+++ DATA SHOWN

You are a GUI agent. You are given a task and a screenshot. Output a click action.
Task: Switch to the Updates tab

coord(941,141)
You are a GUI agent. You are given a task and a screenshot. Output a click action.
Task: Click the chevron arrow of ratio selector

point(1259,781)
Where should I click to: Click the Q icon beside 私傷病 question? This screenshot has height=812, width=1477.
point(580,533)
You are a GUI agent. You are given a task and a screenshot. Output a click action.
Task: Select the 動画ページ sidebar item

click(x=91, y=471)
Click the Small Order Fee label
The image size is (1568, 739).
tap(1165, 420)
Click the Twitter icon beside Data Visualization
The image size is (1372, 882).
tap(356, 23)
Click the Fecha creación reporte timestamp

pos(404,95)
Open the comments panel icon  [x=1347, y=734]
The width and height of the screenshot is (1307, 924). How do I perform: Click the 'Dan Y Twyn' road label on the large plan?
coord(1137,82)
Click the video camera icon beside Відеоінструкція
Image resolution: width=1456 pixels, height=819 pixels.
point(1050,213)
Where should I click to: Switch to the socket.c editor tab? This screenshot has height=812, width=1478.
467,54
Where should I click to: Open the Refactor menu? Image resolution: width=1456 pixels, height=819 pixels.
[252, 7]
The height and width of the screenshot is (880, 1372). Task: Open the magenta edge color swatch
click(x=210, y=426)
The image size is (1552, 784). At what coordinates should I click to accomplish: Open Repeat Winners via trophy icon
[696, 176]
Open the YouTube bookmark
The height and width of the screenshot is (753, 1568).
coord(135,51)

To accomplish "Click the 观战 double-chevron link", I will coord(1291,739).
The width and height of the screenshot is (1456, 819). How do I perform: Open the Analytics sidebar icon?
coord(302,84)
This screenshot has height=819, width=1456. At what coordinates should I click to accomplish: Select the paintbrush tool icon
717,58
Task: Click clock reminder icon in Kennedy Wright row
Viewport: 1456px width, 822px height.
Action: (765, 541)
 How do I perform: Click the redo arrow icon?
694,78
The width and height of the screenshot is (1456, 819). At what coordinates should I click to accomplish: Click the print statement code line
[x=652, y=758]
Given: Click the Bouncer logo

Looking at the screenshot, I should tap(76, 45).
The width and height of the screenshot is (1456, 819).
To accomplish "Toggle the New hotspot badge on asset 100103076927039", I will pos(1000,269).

++++++

→ WHAT YOU HAVE TO DO
Every entry needs to be written out again, exactly as given.

→ EXERCISE OUTPUT
You are a GUI agent. You are given a task and a screenshot. Output a click action.
Task: Switch to the Updates tab

coord(941,141)
You are a GUI agent. You are given a task and a screenshot. Output a click action.
Task: Click the chevron arrow of ratio selector

point(1259,781)
Where should I click to: Click the Q icon beside 私傷病 question? This screenshot has height=812, width=1477.
point(580,533)
You are a GUI agent. You are given a task and a screenshot. Output a click action.
Task: Select the 動画ページ sidebar item

click(x=91, y=471)
Click the Small Order Fee label
The image size is (1568, 739).
tap(1165, 420)
Click the Twitter icon beside Data Visualization
The image size is (1372, 882).
tap(356, 23)
Click the Fecha creación reporte timestamp

pos(404,95)
Open the comments panel icon  [x=1347, y=734]
The width and height of the screenshot is (1307, 924). How do I perform: Click the 'Dan Y Twyn' road label on the large plan?
coord(1137,82)
Click the video camera icon beside Відеоінструкція
Image resolution: width=1456 pixels, height=819 pixels.
point(1050,213)
Where should I click to: Switch to the socket.c editor tab? This screenshot has height=812, width=1478.
467,54
Where should I click to: Open the Refactor menu? Image resolution: width=1456 pixels, height=819 pixels.
[252, 7]
The height and width of the screenshot is (880, 1372). Task: Open the magenta edge color swatch
click(x=210, y=426)
The image size is (1552, 784). At what coordinates should I click to accomplish: Open Repeat Winners via trophy icon
[696, 176]
Open the YouTube bookmark
The height and width of the screenshot is (753, 1568).
coord(135,51)

To accomplish "Click the 观战 double-chevron link", I will coord(1291,739).
The width and height of the screenshot is (1456, 819). How do I perform: Open the Analytics sidebar icon?
coord(302,84)
This screenshot has height=819, width=1456. At what coordinates should I click to accomplish: Select the paintbrush tool icon
717,58
Task: Click clock reminder icon in Kennedy Wright row
Viewport: 1456px width, 822px height.
Action: (765, 541)
 How do I perform: Click the redo arrow icon?
694,78
The width and height of the screenshot is (1456, 819). At what coordinates should I click to accomplish: Click the print statement code line
[x=652, y=758]
Given: Click the Bouncer logo

Looking at the screenshot, I should tap(76, 45).
The width and height of the screenshot is (1456, 819).
To accomplish "Toggle the New hotspot badge on asset 100103076927039", I will pos(1000,269).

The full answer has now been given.